Interestingly, we encounter people who have not had a solid background in Torah study, who blame unfortunate occurrences on G-d. However, the Torah teaches and trains us to think just the opposite. While we can never reach the levels of Kedusha/holiness of G-d, our inner soul and physical manifestation is to ascend and reach for the highest levels possible of appreciation of and devotion to G-d.

When the Torah sets the law that judges must judge righteously, it states, “You shall not commit a perversion of justice; you shall not favor the poor and you shall not honor the great; with righteousness you shall judge your fellow.”

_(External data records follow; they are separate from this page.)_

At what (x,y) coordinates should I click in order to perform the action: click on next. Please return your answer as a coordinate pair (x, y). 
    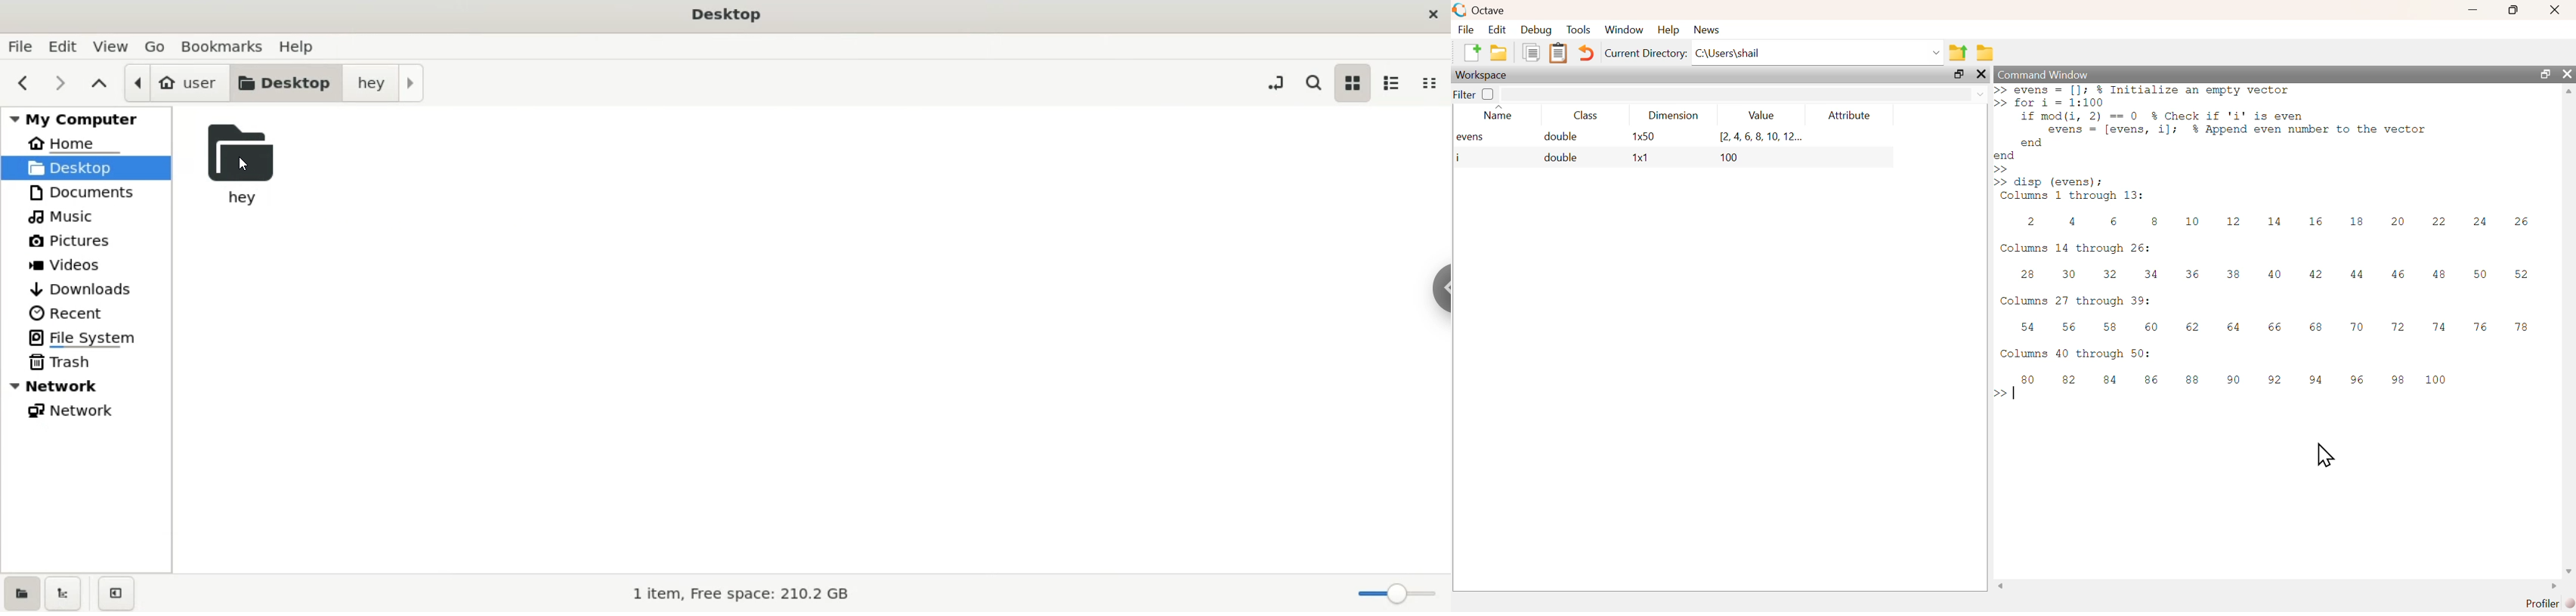
    Looking at the image, I should click on (62, 83). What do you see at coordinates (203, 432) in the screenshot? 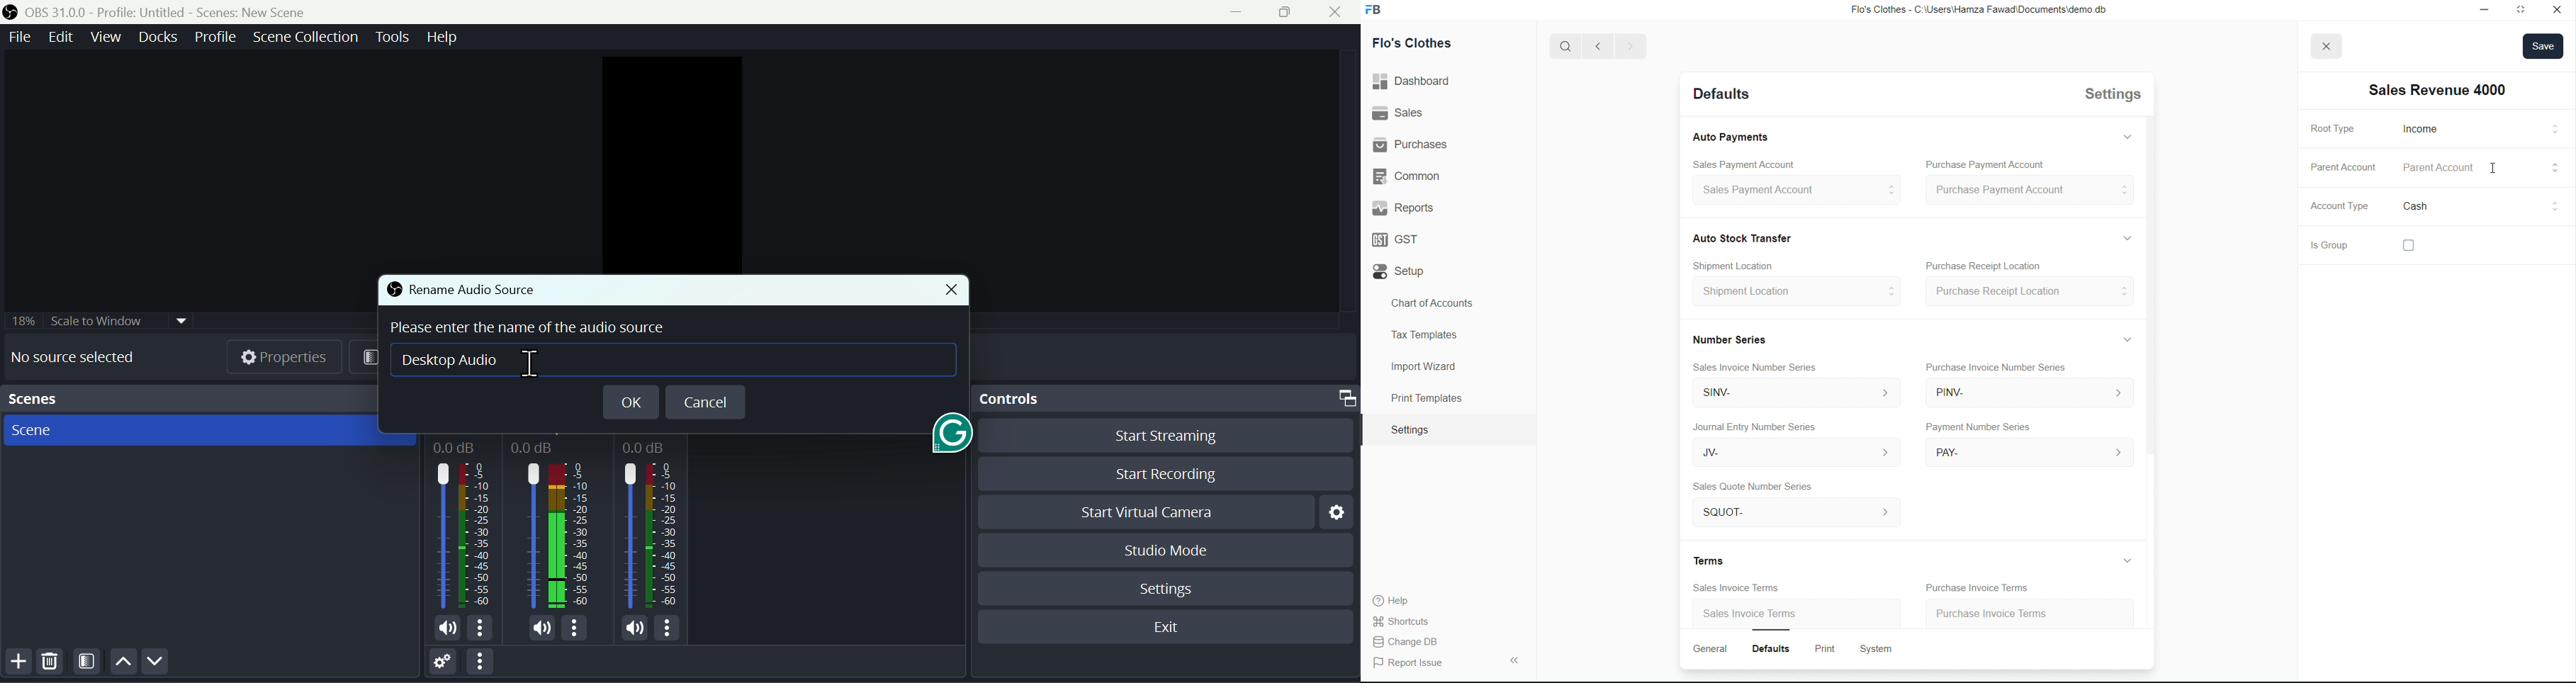
I see `Scenes` at bounding box center [203, 432].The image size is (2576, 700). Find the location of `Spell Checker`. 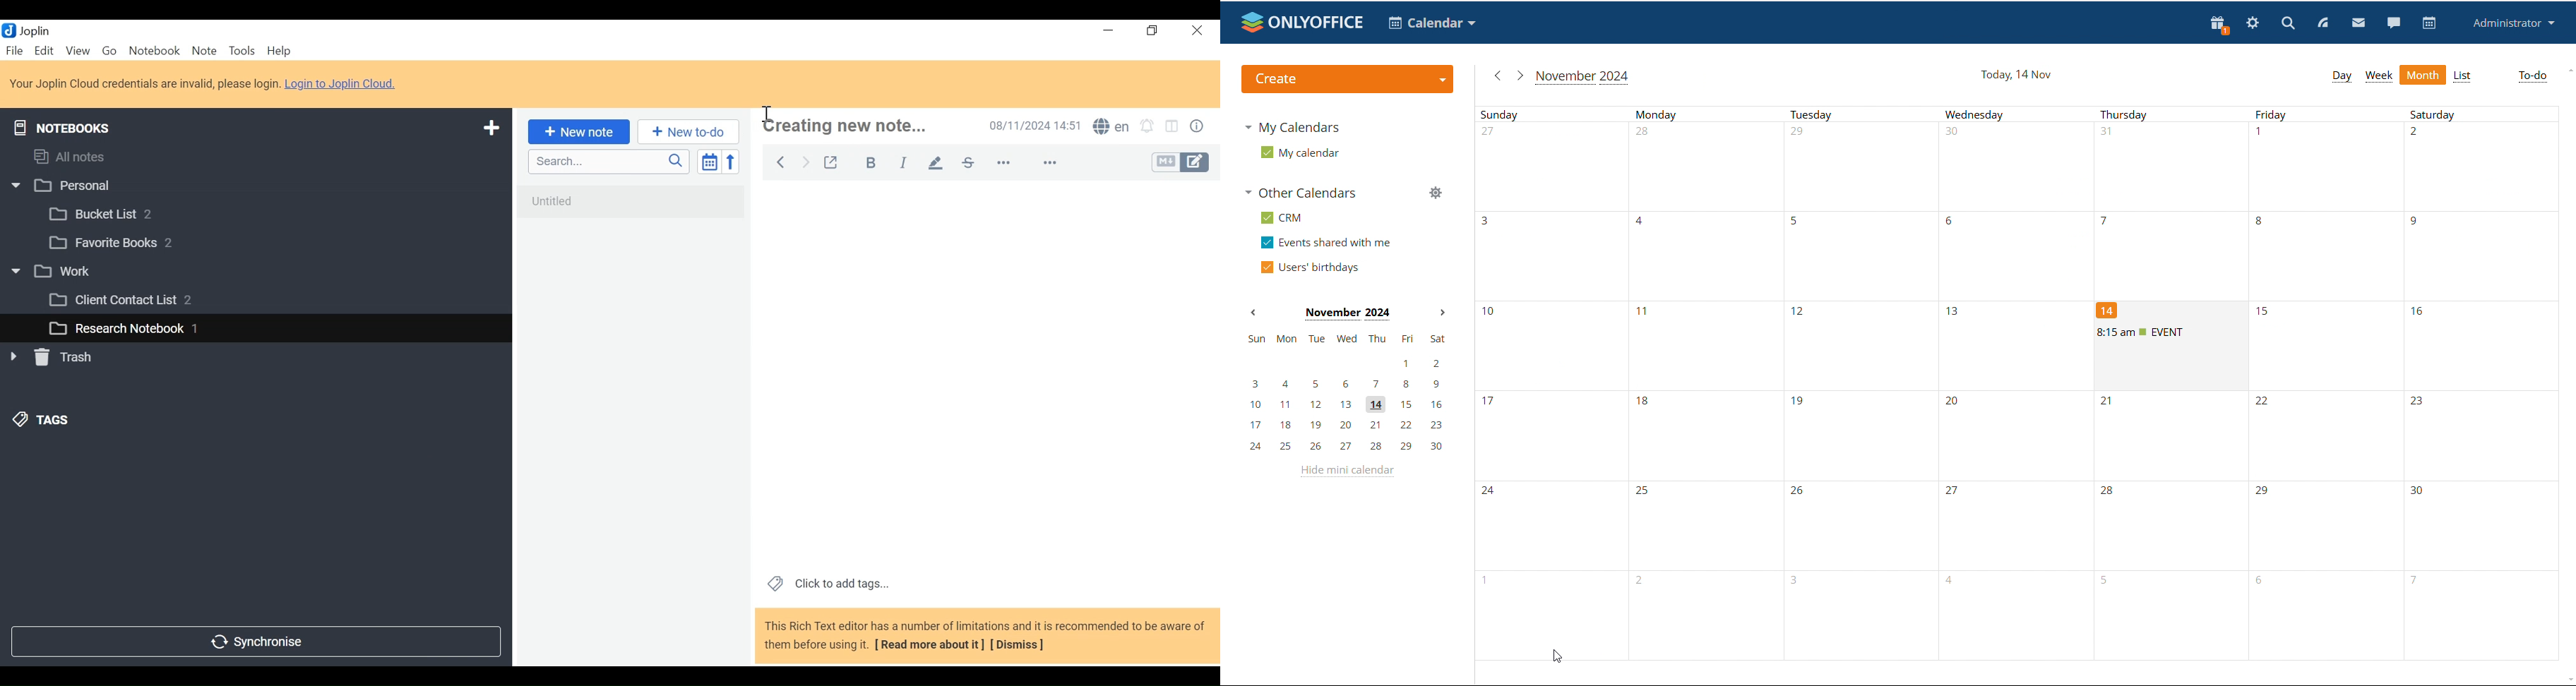

Spell Checker is located at coordinates (1111, 128).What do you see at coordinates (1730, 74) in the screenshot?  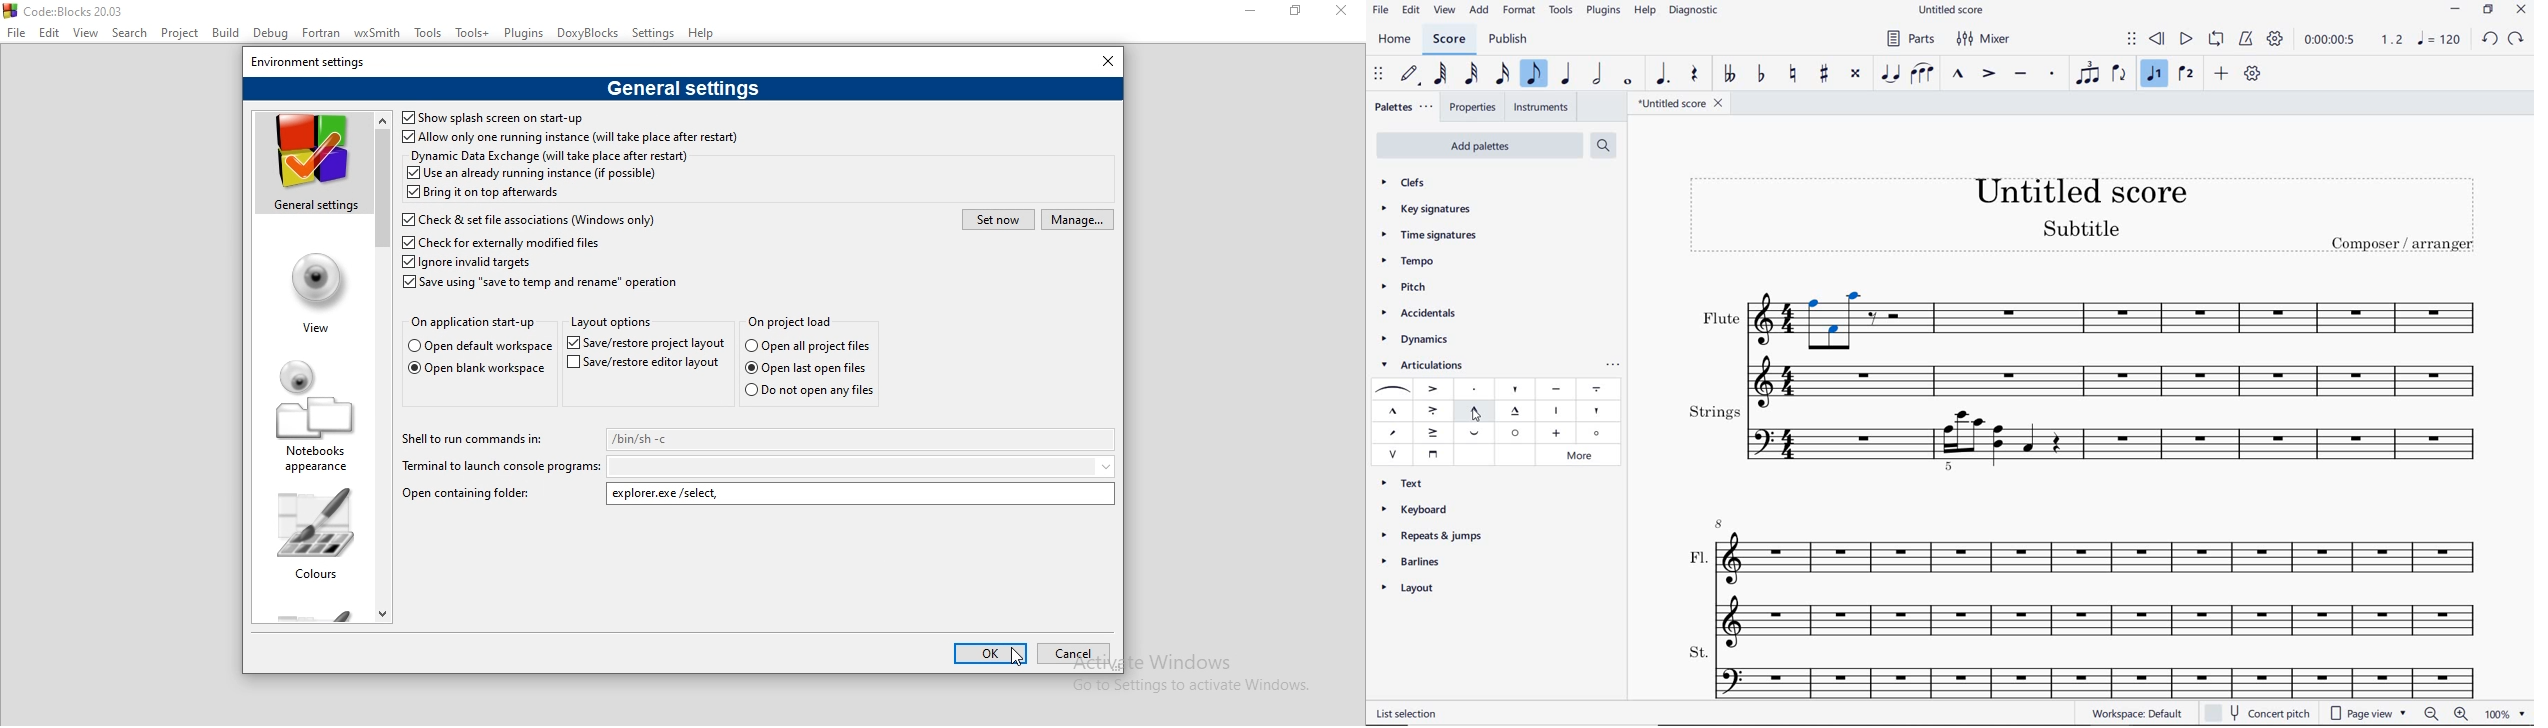 I see `TOGGLE DOUBLE-FLAT` at bounding box center [1730, 74].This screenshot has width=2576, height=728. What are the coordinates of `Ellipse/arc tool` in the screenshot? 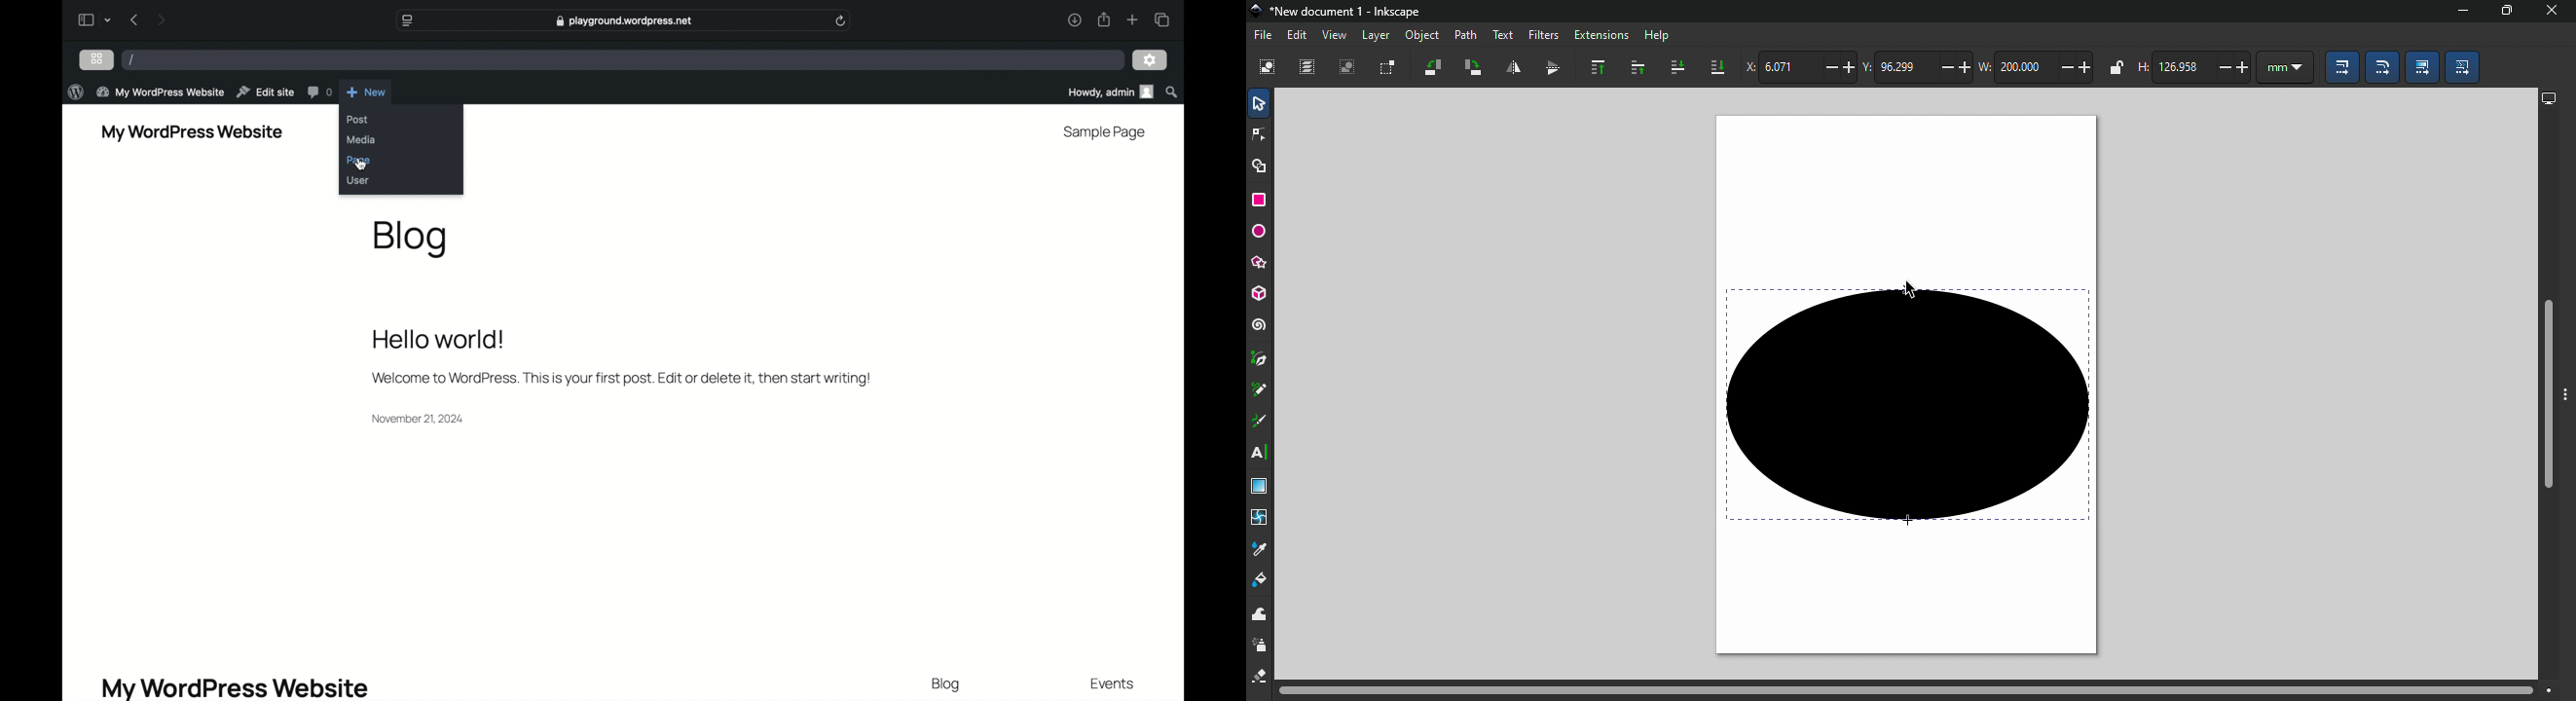 It's located at (1261, 230).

Rashi quotes the Medrash that says, a judge may not come up with the following scheme. If the two litigants were a wealthy and a poor person, and the judge recognizes that the poor litigant is guilty and needs to pay the wealthy person, the following rationale might crop up in the judge’s head. Here is a poor person who is dependent on the charity of others. I can simply make the wealthy man guilty and the money that he gives the poor will be a consideration as charity that he is giving to the poor litigant. The Torah is telling us that when it comes to a judge’s ruling – as altruistic as the false arrangement may appear to him – the Torah demands him to judge righteously.

Interestingly, from that same verse, “with righteousness shall you judge your fellow,” our sages derive that in our common day to day personal involvements with others, one should give them the benefit of the doubt!